[Exercise data]
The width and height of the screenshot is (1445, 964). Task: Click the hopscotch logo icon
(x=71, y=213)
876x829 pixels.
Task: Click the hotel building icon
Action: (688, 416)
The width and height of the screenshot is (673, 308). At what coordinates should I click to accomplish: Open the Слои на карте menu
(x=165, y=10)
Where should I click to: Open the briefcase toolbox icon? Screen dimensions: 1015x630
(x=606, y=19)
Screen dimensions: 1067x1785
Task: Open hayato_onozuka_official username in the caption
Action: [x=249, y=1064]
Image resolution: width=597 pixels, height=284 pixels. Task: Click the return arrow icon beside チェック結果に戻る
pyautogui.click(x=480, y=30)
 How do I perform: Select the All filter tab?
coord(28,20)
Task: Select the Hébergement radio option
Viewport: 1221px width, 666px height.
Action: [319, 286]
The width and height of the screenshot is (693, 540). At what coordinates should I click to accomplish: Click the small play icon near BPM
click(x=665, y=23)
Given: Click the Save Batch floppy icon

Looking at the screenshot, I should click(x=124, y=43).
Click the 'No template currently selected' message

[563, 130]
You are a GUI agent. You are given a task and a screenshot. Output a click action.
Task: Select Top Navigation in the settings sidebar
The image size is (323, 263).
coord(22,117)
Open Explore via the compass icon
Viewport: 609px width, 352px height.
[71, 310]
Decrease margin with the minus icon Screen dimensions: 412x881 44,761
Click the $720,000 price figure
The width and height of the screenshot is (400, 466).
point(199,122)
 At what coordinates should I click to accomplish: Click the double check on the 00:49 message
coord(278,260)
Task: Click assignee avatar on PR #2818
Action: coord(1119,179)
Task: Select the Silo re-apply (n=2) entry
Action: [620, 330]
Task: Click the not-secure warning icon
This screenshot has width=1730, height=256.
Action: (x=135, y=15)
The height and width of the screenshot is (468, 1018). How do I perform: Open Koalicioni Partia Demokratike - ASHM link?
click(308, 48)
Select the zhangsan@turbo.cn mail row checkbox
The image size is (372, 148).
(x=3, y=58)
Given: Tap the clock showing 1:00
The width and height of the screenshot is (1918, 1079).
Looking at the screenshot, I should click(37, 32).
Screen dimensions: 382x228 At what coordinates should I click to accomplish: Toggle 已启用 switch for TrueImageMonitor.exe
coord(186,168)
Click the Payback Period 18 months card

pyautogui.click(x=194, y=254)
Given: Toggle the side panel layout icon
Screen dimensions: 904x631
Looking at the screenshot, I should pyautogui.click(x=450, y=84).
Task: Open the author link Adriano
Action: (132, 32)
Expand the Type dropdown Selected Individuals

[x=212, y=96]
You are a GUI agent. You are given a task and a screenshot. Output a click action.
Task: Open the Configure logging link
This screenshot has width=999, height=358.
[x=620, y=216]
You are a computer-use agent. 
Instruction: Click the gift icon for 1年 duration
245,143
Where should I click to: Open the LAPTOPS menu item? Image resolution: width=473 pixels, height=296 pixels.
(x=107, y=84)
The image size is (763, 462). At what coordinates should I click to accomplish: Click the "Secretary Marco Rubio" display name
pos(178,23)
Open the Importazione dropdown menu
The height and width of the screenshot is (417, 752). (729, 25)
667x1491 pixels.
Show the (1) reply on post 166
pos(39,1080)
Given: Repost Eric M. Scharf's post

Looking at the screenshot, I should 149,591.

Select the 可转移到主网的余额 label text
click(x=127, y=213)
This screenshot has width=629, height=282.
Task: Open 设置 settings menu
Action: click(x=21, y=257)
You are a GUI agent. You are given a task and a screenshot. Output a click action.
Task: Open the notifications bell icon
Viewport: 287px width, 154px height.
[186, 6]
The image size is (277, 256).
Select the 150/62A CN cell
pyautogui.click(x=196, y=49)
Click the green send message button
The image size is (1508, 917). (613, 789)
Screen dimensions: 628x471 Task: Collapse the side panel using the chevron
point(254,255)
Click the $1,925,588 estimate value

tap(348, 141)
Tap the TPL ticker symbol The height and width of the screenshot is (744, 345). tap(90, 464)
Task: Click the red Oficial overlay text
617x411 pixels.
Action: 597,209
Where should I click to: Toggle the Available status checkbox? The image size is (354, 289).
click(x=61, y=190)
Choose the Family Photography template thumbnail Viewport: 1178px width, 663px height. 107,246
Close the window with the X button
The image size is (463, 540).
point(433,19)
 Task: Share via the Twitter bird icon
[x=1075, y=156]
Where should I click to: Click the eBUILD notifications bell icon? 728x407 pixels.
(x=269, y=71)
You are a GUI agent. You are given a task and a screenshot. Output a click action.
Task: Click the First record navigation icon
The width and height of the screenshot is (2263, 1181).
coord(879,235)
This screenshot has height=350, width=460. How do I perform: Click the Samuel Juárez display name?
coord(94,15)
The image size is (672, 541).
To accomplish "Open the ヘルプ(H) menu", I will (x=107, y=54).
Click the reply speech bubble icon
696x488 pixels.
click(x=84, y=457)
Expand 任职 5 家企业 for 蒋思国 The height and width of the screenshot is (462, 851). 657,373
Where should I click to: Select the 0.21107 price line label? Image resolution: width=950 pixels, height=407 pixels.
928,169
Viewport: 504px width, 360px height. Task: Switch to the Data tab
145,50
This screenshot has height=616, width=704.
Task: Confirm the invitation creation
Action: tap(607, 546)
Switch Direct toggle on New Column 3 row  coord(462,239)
[/Exercise data]
Task description - Output each record exactly, leaving nothing out.

Answer box -
The width and height of the screenshot is (1445, 964). Task: Click the hopscotch logo icon
(x=71, y=213)
876x829 pixels.
Task: Click the hotel building icon
Action: (688, 416)
The width and height of the screenshot is (673, 308). At what coordinates should I click to accomplish: Open the Слои на карте menu
(x=165, y=10)
Where should I click to: Open the briefcase toolbox icon? Screen dimensions: 1015x630
(x=606, y=19)
Screen dimensions: 1067x1785
Task: Open hayato_onozuka_official username in the caption
Action: [x=249, y=1064]
Image resolution: width=597 pixels, height=284 pixels. Task: Click the return arrow icon beside チェック結果に戻る
pyautogui.click(x=480, y=30)
 How do I perform: Select the All filter tab?
coord(28,20)
Task: Select the Hébergement radio option
Viewport: 1221px width, 666px height.
Action: [319, 286]
The width and height of the screenshot is (693, 540). At what coordinates should I click to accomplish: Click the small play icon near BPM
click(x=665, y=23)
Given: Click the Save Batch floppy icon

Looking at the screenshot, I should click(x=124, y=43).
Click the 'No template currently selected' message

[563, 130]
You are a GUI agent. You are given a task and a screenshot. Output a click action.
Task: Select Top Navigation in the settings sidebar
The image size is (323, 263).
coord(22,117)
Open Explore via the compass icon
Viewport: 609px width, 352px height.
[71, 310]
Decrease margin with the minus icon Screen dimensions: 412x881 44,761
Click the $720,000 price figure
The width and height of the screenshot is (400, 466).
point(199,122)
 At what coordinates should I click to accomplish: Click the double check on the 00:49 message
coord(278,260)
Task: Click assignee avatar on PR #2818
Action: coord(1119,179)
Task: Select the Silo re-apply (n=2) entry
Action: [620, 330]
Task: Click the not-secure warning icon
This screenshot has width=1730, height=256.
Action: (x=135, y=15)
The height and width of the screenshot is (468, 1018). How do I perform: Open Koalicioni Partia Demokratike - ASHM link?
click(308, 48)
Select the zhangsan@turbo.cn mail row checkbox
The image size is (372, 148).
(x=3, y=58)
Given: Tap the clock showing 1:00
The width and height of the screenshot is (1918, 1079).
Looking at the screenshot, I should click(37, 32).
Screen dimensions: 382x228 At what coordinates should I click to accomplish: Toggle 已启用 switch for TrueImageMonitor.exe
coord(186,168)
Click the Payback Period 18 months card

pyautogui.click(x=194, y=254)
Given: Toggle the side panel layout icon
Screen dimensions: 904x631
Looking at the screenshot, I should pyautogui.click(x=450, y=84).
Task: Open the author link Adriano
Action: (132, 32)
Expand the Type dropdown Selected Individuals

[x=212, y=96]
You are a GUI agent. You are given a task and a screenshot. Output a click action.
Task: Open the Configure logging link
This screenshot has width=999, height=358.
[x=620, y=216]
You are a computer-use agent. 
Instruction: Click the gift icon for 1年 duration
245,143
Where should I click to: Open the LAPTOPS menu item? Image resolution: width=473 pixels, height=296 pixels.
(x=107, y=84)
The image size is (763, 462). At what coordinates should I click to accomplish: Click the "Secretary Marco Rubio" display name
pos(178,23)
Open the Importazione dropdown menu
The height and width of the screenshot is (417, 752). (729, 25)
667x1491 pixels.
Show the (1) reply on post 166
pos(39,1080)
Given: Repost Eric M. Scharf's post

Looking at the screenshot, I should 149,591.

Select the 可转移到主网的余额 label text
click(x=127, y=213)
This screenshot has width=629, height=282.
Task: Open 设置 settings menu
Action: click(x=21, y=257)
You are a GUI agent. You are given a task and a screenshot. Output a click action.
Task: Open the notifications bell icon
Viewport: 287px width, 154px height.
[186, 6]
The image size is (277, 256).
Select the 150/62A CN cell
pyautogui.click(x=196, y=49)
Click the green send message button
The image size is (1508, 917). (613, 789)
Screen dimensions: 628x471 Task: Collapse the side panel using the chevron
point(254,255)
Click the $1,925,588 estimate value

tap(348, 141)
Tap the TPL ticker symbol The height and width of the screenshot is (744, 345). tap(90, 464)
Task: Click the red Oficial overlay text
617x411 pixels.
Action: 597,209
Where should I click to: Toggle the Available status checkbox? The image size is (354, 289).
click(x=61, y=190)
Choose the Family Photography template thumbnail Viewport: 1178px width, 663px height. 107,246
Close the window with the X button
The image size is (463, 540).
point(433,19)
 Task: Share via the Twitter bird icon
[x=1075, y=156]
Where should I click to: Click the eBUILD notifications bell icon? 728x407 pixels.
(x=269, y=71)
You are a GUI agent. You are given a task and a screenshot. Output a click action.
Task: Click the First record navigation icon
The width and height of the screenshot is (2263, 1181).
coord(879,235)
This screenshot has height=350, width=460. How do I perform: Click the Samuel Juárez display name?
coord(94,15)
The image size is (672, 541).
To accomplish "Open the ヘルプ(H) menu", I will (x=107, y=54).
Click the reply speech bubble icon
696x488 pixels.
click(x=84, y=457)
Expand 任职 5 家企业 for 蒋思国 The height and width of the screenshot is (462, 851). 657,373
Where should I click to: Select the 0.21107 price line label? Image resolution: width=950 pixels, height=407 pixels.
928,169
Viewport: 504px width, 360px height. Task: Switch to the Data tab
145,50
This screenshot has height=616, width=704.
Task: Confirm the invitation creation
Action: tap(607, 546)
Switch Direct toggle on New Column 3 row  coord(462,239)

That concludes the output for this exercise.